WHAT THE EXERCISE ASKS: Reproduce the data below word for word and line by line, leaving out the pictures.

(Records excerpted from a collection)
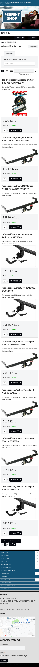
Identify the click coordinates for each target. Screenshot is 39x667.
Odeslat (3, 661)
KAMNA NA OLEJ (20, 558)
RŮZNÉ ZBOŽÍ (5, 589)
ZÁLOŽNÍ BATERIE (20, 564)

RESPONSE BELOW:
Identify the click coordinates for each target. Screenshot is 39x667.
Odeslat (3, 661)
KAMNA NA OLEJ (20, 558)
RŮZNÉ ZBOŽÍ (5, 589)
ZÁLOŽNÍ BATERIE (20, 564)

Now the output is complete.